Paginate

Recent search pagination

Introduction

Search queries typically match on more Tweets than can be returned in a single API response. When that happens, the data is returned in a series of 'pages'. Pagination refers to methods for requesting all of the pages in order to retrieve the entire data set.

Here are fundamental recent search pagination details:

  • The recent search endpoints will respond to a query with at least one page, and provide a next_token in its JSON response if additional pages are available. To receive matching Tweets, this process can be repeated until no token is included in the response.
  • The next_token does not expire. Multiple requests using the same next_token value will receive the same results, regardless of when the request is made.
  • Tweets are delivered in reverse-chronological order, in the UTC timezone. This is true within individual pages, as well as across multiple pages: 
    • The first Tweet in the first response will be the most recent one matching your query.
    • The last Tweet in the last response will be the oldest one matching your query.
  • The max_results request parameter enables you to configure the number of Tweets returned per response. This defaults to 10 Tweets and has a maximum of 100. 
  • Every pagination implementation will involve parsing next_tokens from the response payload, and including them in the 'next page' search request. See below for more details on how to construct these 'next page' requests.
     

The recent search endpoint was designed to support two fundamental use patterns:

  • Get historical - Requesting matching Tweets from a time period of interest. These are typically one-time requests in support of historical research. Search requests can be based on start_time and end_time request parameters. recent search endpoint respond with Tweets delivered in reverse-chronological order, starting with the most recent matching Tweet. 
  • Polling - Requesting matching Tweets that have been posted since the last Tweet received. These use cases often have a near-real-time focus and are characterized by frequent requests, "listening" for new Tweets of interest. The recent search endpoint provide the since_id request parameter in support of the 'polling' pattern. To help with navigating by Tweet IDs, the until_id request parameter is also available.
     

Next, we'll discuss the historical mode. This is the default mode of the recent search endpoint and illustrates the fundamentals of pagination. Then we'll discuss examples of polling use cases. When polling triggers pagination, there is an additional step to manage search requests.
 

Retrieving historical data

This section outlines how you can retrieve Tweets from a period of interest (currently limited to the last seven days) using the start_time and end_time request parameters. Historical requests are typically one-time requests in support of research and analysis. 

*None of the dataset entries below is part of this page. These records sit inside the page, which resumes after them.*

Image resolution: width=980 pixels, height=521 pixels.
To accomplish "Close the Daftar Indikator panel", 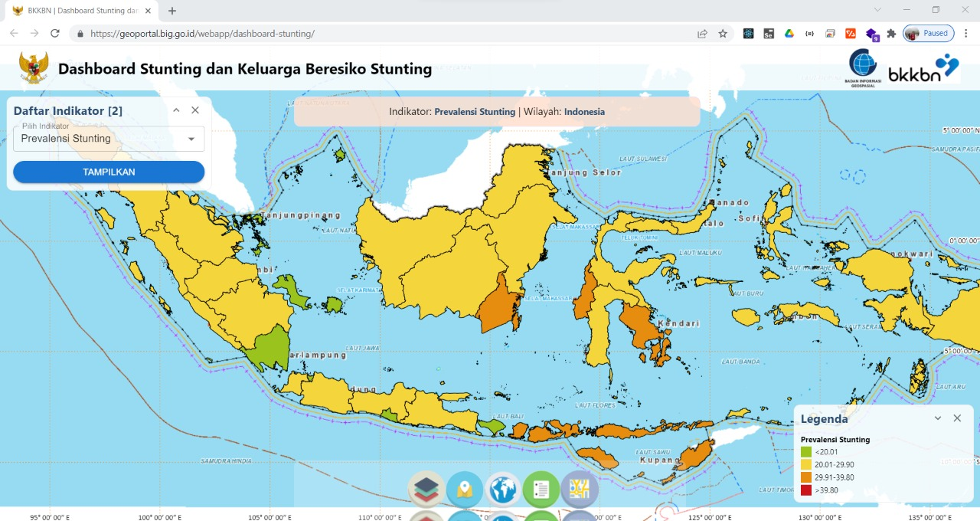I will [195, 110].
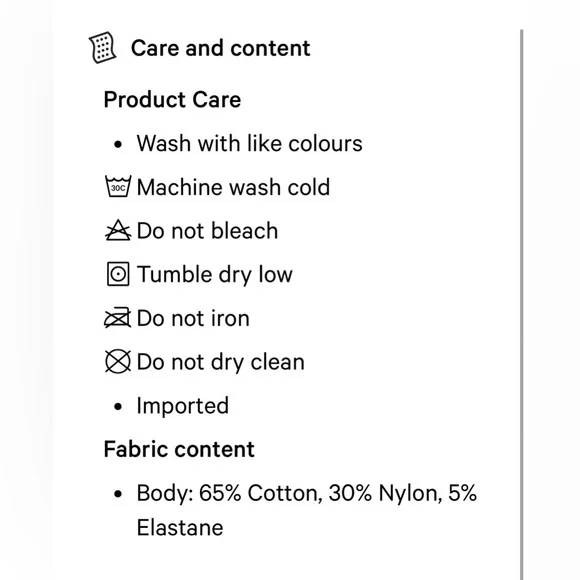Click the bullet before Imported
Screen dimensions: 580x580
click(x=118, y=407)
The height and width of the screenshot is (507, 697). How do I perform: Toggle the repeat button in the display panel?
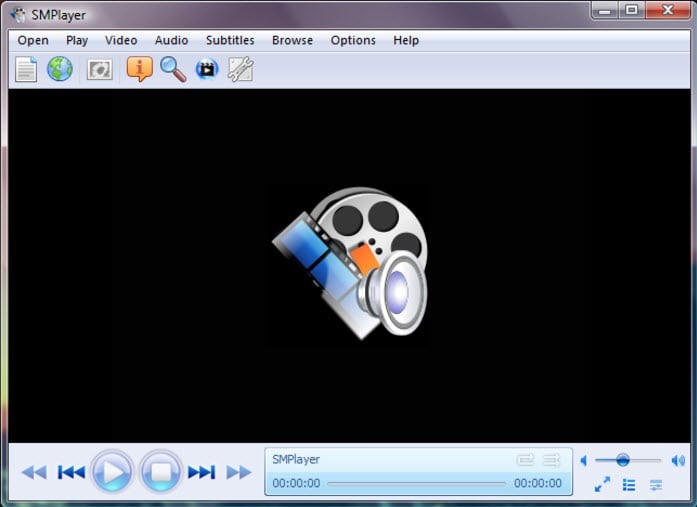525,460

Making requests for a period of data is the default mode of the recent search endpoint. If a search request does not specify a start_time, end_time, or since_id request parameter, the end_time will default to "now" (actually 30 seconds before the time of query) and the start_time will default to seven days ago.

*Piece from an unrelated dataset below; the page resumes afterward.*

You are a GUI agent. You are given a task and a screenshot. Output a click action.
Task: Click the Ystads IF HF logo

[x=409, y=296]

The endpoint will respond with the first 'page' of Tweets in reverse-chronological order, starting with the most recent Tweet. The response JSON payload will also include a next_token if there are additional pages of data. To collect the entire set of matching Tweets, regardless of the number of pages, requests are made until no next_token is provided. 

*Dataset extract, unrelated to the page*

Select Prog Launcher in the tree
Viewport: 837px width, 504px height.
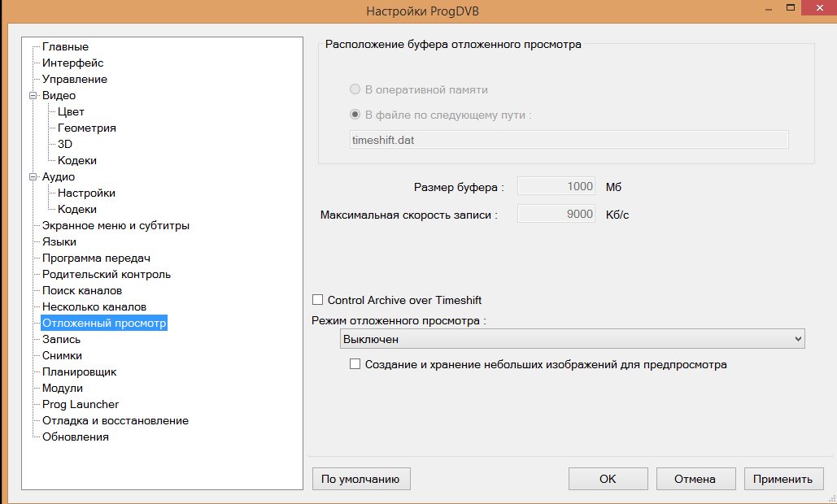[x=80, y=405]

For example, here is an initial request for Tweets with the keyword snow from the last week:

https://api.twitter.com/2/tweets/search/recent?query=snow

The response includes the most recent 10 Tweets, along with these "meta" attributes in the JSON response:

"meta": {
        "newest_id": "1204860593741553664",
        "oldest_id": "1204860580630278147",
        "next_token": "b26v89c19zqg8o3fobd8v73egzbdt3qao235oql",
        "result_count": 10
    }


To retrieve the next 10 Tweets, this next_token is added to the original request. The request would be:

https://api.twitter.com/2/tweets/search/recent?query=snow&next_token=b26v89c19zqg8o3fobd8v73egzbdt3qao235oql

The process of looking for a next_token and including it in a subsequent request can be repeated until all (or some number of) Tweets are collected, or until a specified number of requests have been made. If data fidelity (collecting all matches of your query) is key to your use case, a simple "repeat until request.next_token is null" design will suffice. 
 

Polling and listening use cases

This section outlines how you can retrieve recent Tweets by polling the recent search endpoint with the since_id request parameter. 

With polling use cases, "any new Tweets of interest?" queries are made on an on-going, frequent basis. Unlike historical use cases, that base requests on time, polling use cases typically base requests on Tweet IDs.

Central to the polling use pattern is that every new Tweet has a unique ID that is 'emitted' from the Twitter platform generally in ascending order. If one Tweet has an ID smaller than another, it means it was posted earlier.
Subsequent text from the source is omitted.